Avviso per gli appassionati d’arte contemporanea e nostalgici da sfavillii anni ’80: alla galleria genovese ABC-ARTE c’è un Tomas Rajlich (Jankov, 1940) d’oro, e d’annata, che vi aspetta. Con Golden times si entra nell’orbita di una Pittura Assoluta luminosamente concepita e razionalmente reale; che non incappa nella finzione prospettica, per non negare il proprio senso di profondità. Bidimensionale ovviamente. Poiché la mostra ce ne dà l’opportunità (applauso), seduta stante entriamo in territori criticamente coltivati. Abbiamo pensato bene di rubare una frase dal testo di Claudia Rajlich (nulla a che fare col comunicato stampa), appeso al muro nella seconda sala: «… e perfino l’osservatore comprende visivamente che è una tela bidimensionale dipinta dalla mano di un artista». Condividerla coi nostri lettori è questione di deontologia, perché più che un semplice concetto espresso è un pacchetto completo. Fatto di quelle poche parole che riassumono le prodezze di un artista per cui coscienza e complementarietà di “gesto” e “stratificazione” costituiscono la chiave di tutto. O, se più vi aggrada, l’assoluto di Rajlich. Artista che analiticamente elenca – su tela, tavola o tela applicata su tavola – tutti i termini della propria pittura. Senza mai mischiare alcunché, ma gestendo accuratamente ogni passaggio con estrema sincerità, anche nei reticoli a grafite non perfetti, che trasudano una manualità totalmente umana.
La pittura di Rajlich è pittura che non recita una parte. È di produzione umana. E ciò che è umano non necessariamente dev’essere anche “bello”. O perlomeno così la pensa chi sta mettendo insieme questo pezzo, che nel buio della sua cameretta darebbe testate contro il muro ogni volta che sente tirare in ballo, puntualmente a sproposito, l’automatica sinergia arte-bellezza. Capiamoci: un Untitled piccolo piccolo del 1980, cosi come in un dittico ben più grande di due anni successivo, sono bellissimi per il sottoscritto. Che, pure, è cosciente di come la qualità di un’opera (e di chi l’ha fatta) non sia data da quanto l’oro riesca ad appagare omeopaticamente il suo senso estetico. Dalla bellezza in quanto tale, insomma. Concetto così poco concreto da non star bene addosso a Rajlich, artista-emblema del fare arte nel nome della razionalità non soggettiva. Nel nome di una pittura non calata da chissà dove, bensì frutto di un’operazione reale e realistica, tra supporti lasciati a vista, acrilici che colano o superfici dense e spesse. Superfici meritevoli di più d’un quarto d’ora di celebrità per quell’essere aggettanti in un costrutto pittorico bidimensionale. Che dimensionalmente tale resta, sia perché Claudia Rajlich ha indiscutibilmente ragione; sia perché il Rajlich, padre e artista, degli anni ’80 si presenta troppo a fuoco per farsi fregare dalle smanie dell’illusionista spaziale. Così tanto a fuoco da implementare il repertorio analitico, tirando fuori quella griglia in grafite con cui abbiamo chiuso il paragrafo precedente; passandola sulla superficie pittorica come una rete, assecondando ogni esuberanza spaziale della materia pittorica. La linea retta, piatta, segue il profilo della pittura, inchiodando alla sua bidimensionalità l’intera creazione.

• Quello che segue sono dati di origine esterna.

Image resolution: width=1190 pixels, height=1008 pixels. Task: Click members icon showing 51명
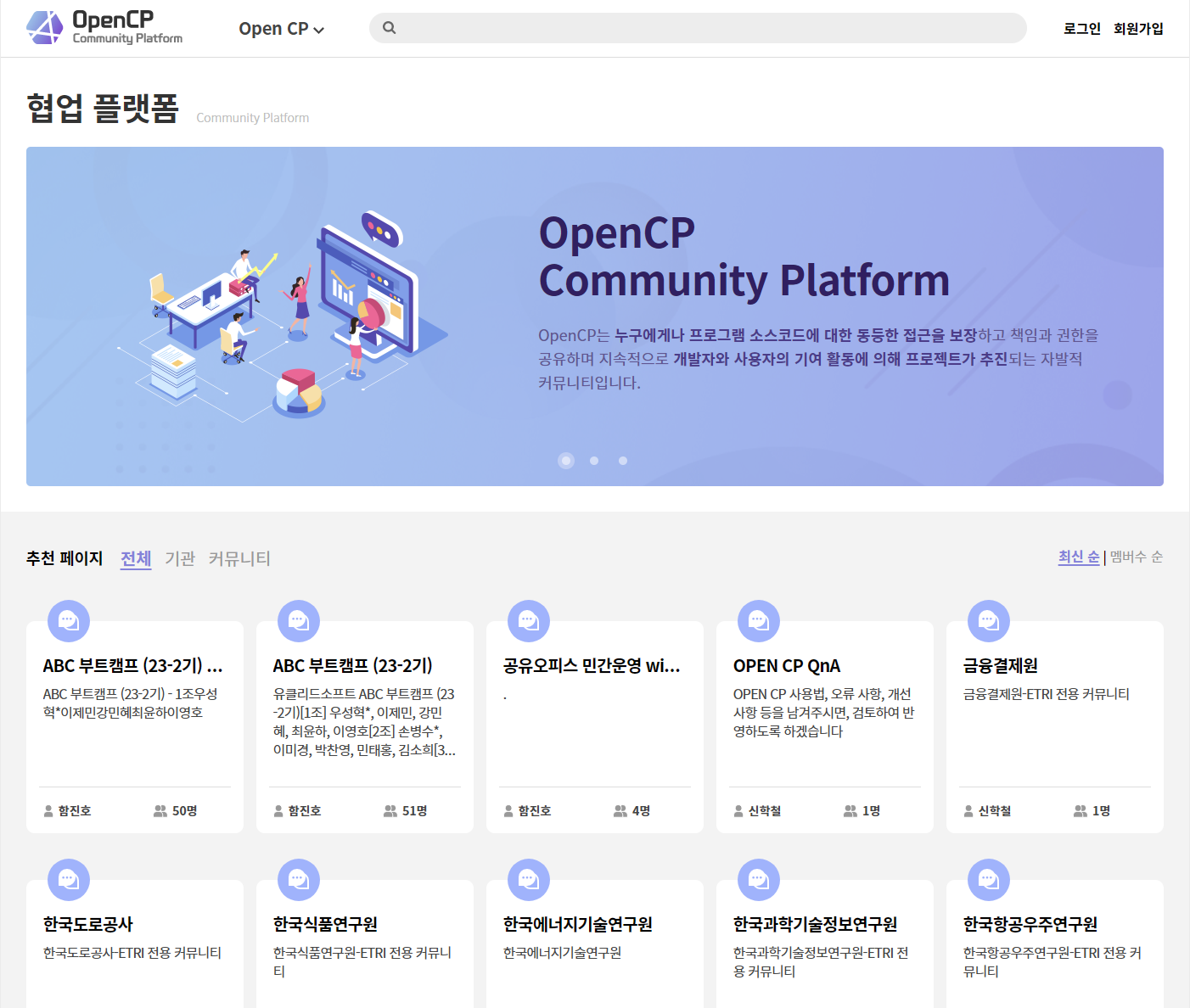(x=390, y=811)
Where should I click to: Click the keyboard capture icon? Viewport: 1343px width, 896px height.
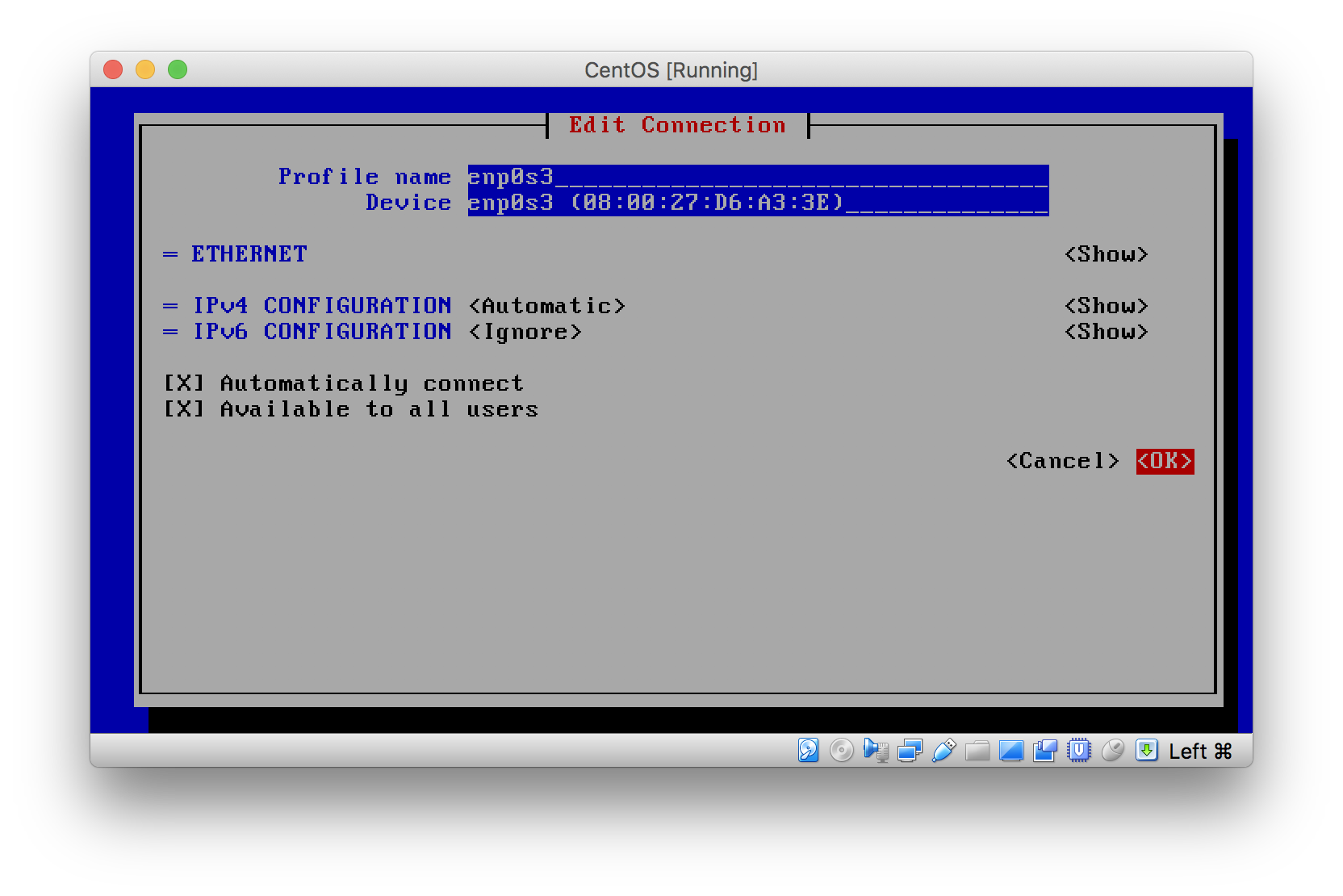tap(1145, 751)
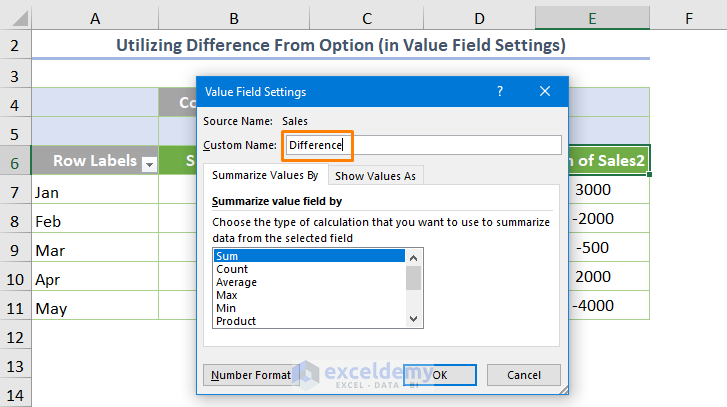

Anni 80′ e oro hanno avuto un valore cruciale sul nostro artista. Golden times, esposizione criticamente ragionata, è lì a farlo presente. Direttamente da quella “Bibbia” intitolata 100 Small Paintings (volumone fisicamente presente e consultabile), tutto Rajlich in un unico ambiente: un’infilata di piccoli lavori in cui la ricerca analitica nasce, cresce e si sviluppa, incrociando sul suo cammino nuovi temi e nuovi mezzi per esprimerli. E pure se quelli esposti proprio 100 non sono, bastano a dare una misura della mutazione rajlichiana dal 1969 al 2018, con gli anni ’90 a segnalare un upgrade in termini di capacità espressiva. Quella capacità che proprio gli anni ’80 e l’oro luccicante hanno tenuto a battesimo. Quella che ha traghettato il buon Tomas verso orde di brillantissimi glitter.